Figure 6. Mecp2 transcriptionally regulates quiescence exit.

(A) Heatmap of Mecp2 direct target genes at the early stage of liver regeneration rank-ordered by their gene expression fold change. (B) The top 10 most significantly overrepresented Gene Ontology (GO) terms for the partial hepatectomy (PHx)-activated (red) and PHx-repressed (green) Mecp2 target genes. (C) Heatmaps depicting ChIP-seq enrichment of Mecp2 at the promoter-proximal region (3 kb away from transcription start sites [TSS]) and the defined gene region of Mecp2 target genes in Mecp^fl/fl and Mecp2 cKO livers before and 6 hr post-PHx.
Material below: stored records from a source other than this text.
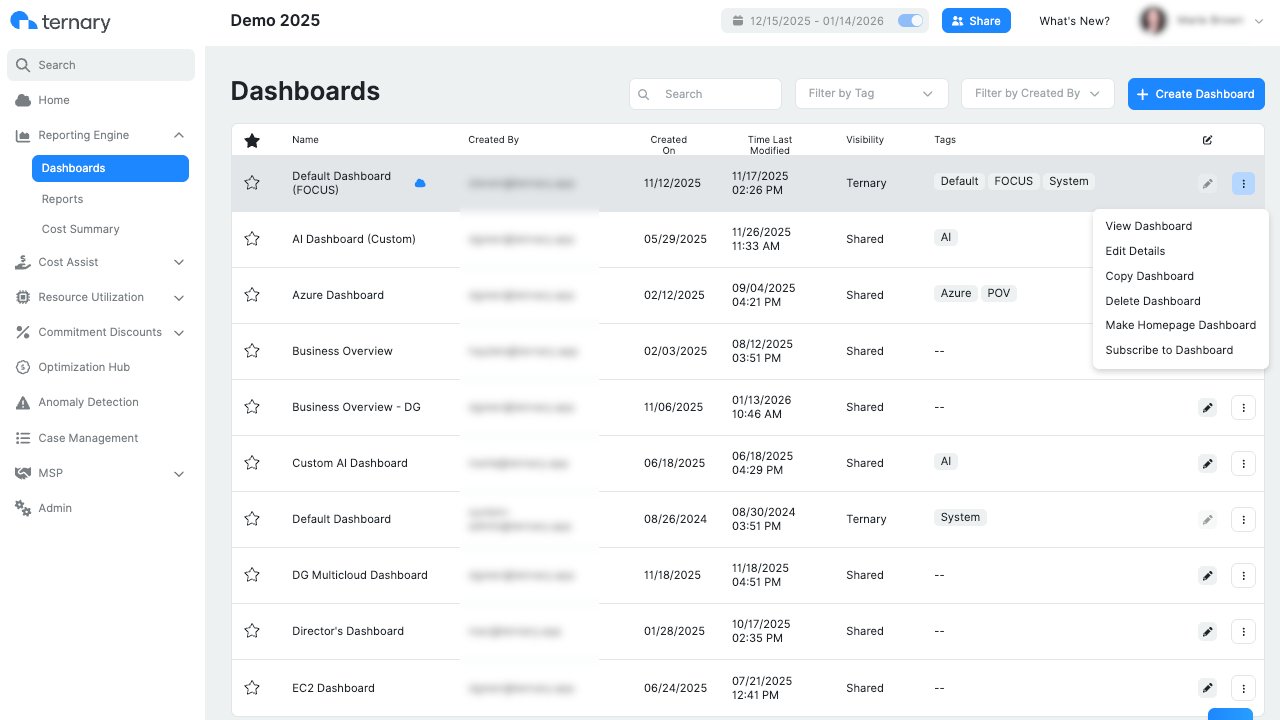Click the What's New? link
The image size is (1280, 720).
coord(1074,20)
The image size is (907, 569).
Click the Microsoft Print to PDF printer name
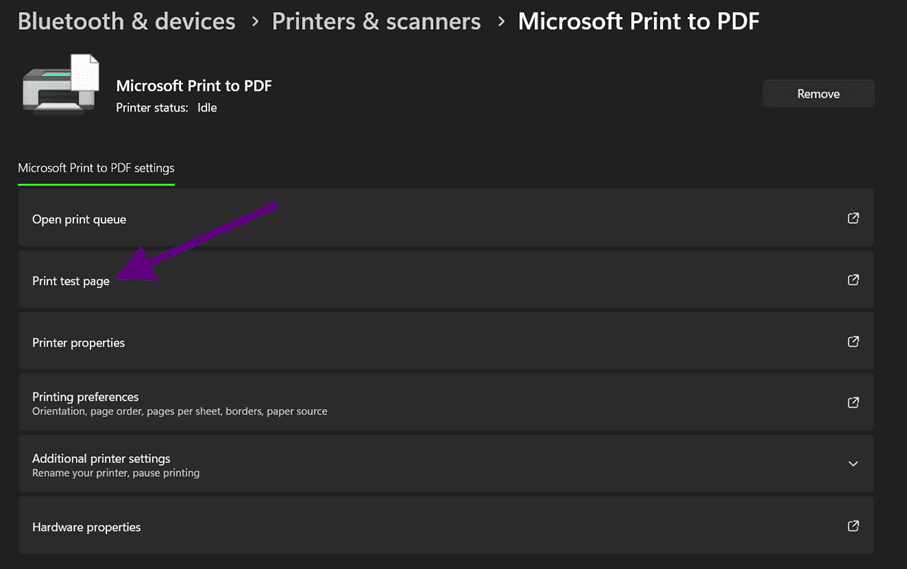pos(194,86)
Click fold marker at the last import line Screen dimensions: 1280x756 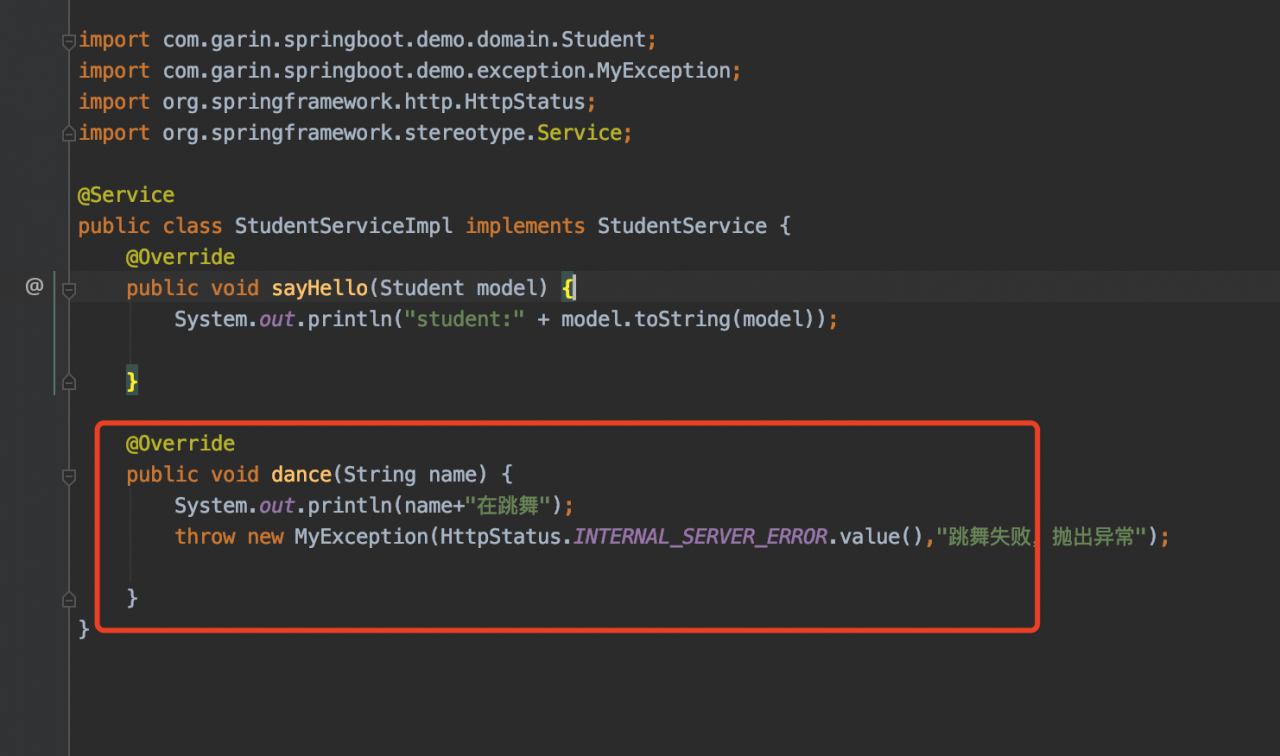68,133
Genes are rank-ordered according to the fold change of expression. (D) Real-time PCR validation of PHx-repressed NRs in Mecp2^fl/fl and Mecp2 cKO livers upon PHx. Data are presented as means ± SEM; n = 5. n.s., not significant; **p<0.01; ****p<0.0001 by two-way ANOVA.

Figure 6—figure supplement 1. Related to Figure 6.

(A) Schematic showing the definition of Mecp2-binding genes. Lower panel: distribution of Mecp2 peaks in defined promoter-proximal, gene body, and distal regions. TSS, transcriptional start site; TES, transcriptional end site. The cutoff of distance of peak-to-gene is 25 kb. (B) Venn diagram overlap of Mecp2 binding genes in Mecp2^fl/fl livers before (0 hr) and after partial hepatectomy (PHx) (6 hr). (C) Pipeline showing the integration of Mecp2 ChIP-seq data with RNA-seq data to identify Mecp2-direct target genes. (D) Real-time PCR validation of PHx-repressed NRs in 3T3 cells upon serum restimulation (SR)-induced quiescence exit. Data are presented as means ± SEM; n = 3. *p<0.05; **p<0.01; ***p<0.001; ****p<0.0001 by one-way ANOVA.